▸ **ASSIGNMENT**:
Print all the entries exactly.

▸ **ENTRIES PROVIDED**:
###

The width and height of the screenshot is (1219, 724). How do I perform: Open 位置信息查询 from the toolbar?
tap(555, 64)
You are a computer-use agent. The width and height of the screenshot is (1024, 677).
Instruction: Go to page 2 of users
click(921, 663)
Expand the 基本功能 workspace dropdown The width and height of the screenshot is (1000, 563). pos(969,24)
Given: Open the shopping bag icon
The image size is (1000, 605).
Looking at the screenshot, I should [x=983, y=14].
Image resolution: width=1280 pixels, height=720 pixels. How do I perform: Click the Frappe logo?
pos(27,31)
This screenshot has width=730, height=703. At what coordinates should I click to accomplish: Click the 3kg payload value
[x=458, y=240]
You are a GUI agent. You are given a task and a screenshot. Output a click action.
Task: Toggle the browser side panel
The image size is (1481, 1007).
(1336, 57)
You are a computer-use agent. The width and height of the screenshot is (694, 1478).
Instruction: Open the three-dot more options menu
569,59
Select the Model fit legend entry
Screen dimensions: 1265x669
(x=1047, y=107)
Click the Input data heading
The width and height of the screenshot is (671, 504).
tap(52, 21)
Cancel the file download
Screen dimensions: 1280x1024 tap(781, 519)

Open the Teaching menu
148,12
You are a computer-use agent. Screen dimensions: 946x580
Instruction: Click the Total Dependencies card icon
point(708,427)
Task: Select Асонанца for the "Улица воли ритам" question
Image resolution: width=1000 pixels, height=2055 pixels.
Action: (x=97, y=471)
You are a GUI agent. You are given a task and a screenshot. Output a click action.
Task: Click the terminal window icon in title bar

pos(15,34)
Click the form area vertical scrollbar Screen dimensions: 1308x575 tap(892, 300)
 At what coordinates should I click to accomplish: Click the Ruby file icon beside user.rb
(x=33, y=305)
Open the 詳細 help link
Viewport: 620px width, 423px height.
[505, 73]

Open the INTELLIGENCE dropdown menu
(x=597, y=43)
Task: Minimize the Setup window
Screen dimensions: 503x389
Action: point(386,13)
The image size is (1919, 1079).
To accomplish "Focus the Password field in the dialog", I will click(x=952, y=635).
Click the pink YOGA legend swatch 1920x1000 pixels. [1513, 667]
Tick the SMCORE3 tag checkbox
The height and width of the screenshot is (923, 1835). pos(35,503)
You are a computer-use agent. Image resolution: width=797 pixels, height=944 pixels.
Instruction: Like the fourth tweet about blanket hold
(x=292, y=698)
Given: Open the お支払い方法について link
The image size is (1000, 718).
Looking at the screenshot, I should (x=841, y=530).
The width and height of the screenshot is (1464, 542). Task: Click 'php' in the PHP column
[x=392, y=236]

###

▸ **ANSWER BELOW**:
The width and height of the screenshot is (1219, 724). How do I perform: Open 位置信息查询 from the toolbar?
tap(555, 64)
You are a computer-use agent. The width and height of the screenshot is (1024, 677).
Instruction: Go to page 2 of users
click(921, 663)
Expand the 基本功能 workspace dropdown The width and height of the screenshot is (1000, 563). pos(969,24)
Given: Open the shopping bag icon
The image size is (1000, 605).
Looking at the screenshot, I should [x=983, y=14].
Image resolution: width=1280 pixels, height=720 pixels. How do I perform: Click the Frappe logo?
pos(27,31)
This screenshot has width=730, height=703. At what coordinates should I click to accomplish: Click the 3kg payload value
[x=458, y=240]
You are a GUI agent. You are given a task and a screenshot. Output a click action.
Task: Toggle the browser side panel
The image size is (1481, 1007).
(1336, 57)
You are a computer-use agent. The width and height of the screenshot is (694, 1478).
Instruction: Open the three-dot more options menu
569,59
Select the Model fit legend entry
Screen dimensions: 1265x669
(x=1047, y=107)
Click the Input data heading
The width and height of the screenshot is (671, 504).
tap(52, 21)
Cancel the file download
Screen dimensions: 1280x1024 tap(781, 519)

Open the Teaching menu
148,12
You are a computer-use agent. Screen dimensions: 946x580
Instruction: Click the Total Dependencies card icon
point(708,427)
Task: Select Асонанца for the "Улица воли ритам" question
Image resolution: width=1000 pixels, height=2055 pixels.
Action: (x=97, y=471)
You are a GUI agent. You are given a task and a screenshot. Output a click action.
Task: Click the terminal window icon in title bar

pos(15,34)
Click the form area vertical scrollbar Screen dimensions: 1308x575 tap(892, 300)
 At what coordinates should I click to accomplish: Click the Ruby file icon beside user.rb
(x=33, y=305)
Open the 詳細 help link
Viewport: 620px width, 423px height.
[505, 73]

Open the INTELLIGENCE dropdown menu
(x=597, y=43)
Task: Minimize the Setup window
Screen dimensions: 503x389
Action: point(386,13)
The image size is (1919, 1079).
To accomplish "Focus the Password field in the dialog", I will click(x=952, y=635).
Click the pink YOGA legend swatch 1920x1000 pixels. [1513, 667]
Tick the SMCORE3 tag checkbox
The height and width of the screenshot is (923, 1835). pos(35,503)
You are a computer-use agent. Image resolution: width=797 pixels, height=944 pixels.
Instruction: Like the fourth tweet about blanket hold
(x=292, y=698)
Given: Open the お支払い方法について link
The image size is (1000, 718).
Looking at the screenshot, I should (x=841, y=530).
The width and height of the screenshot is (1464, 542). Task: Click 'php' in the PHP column
[x=392, y=236]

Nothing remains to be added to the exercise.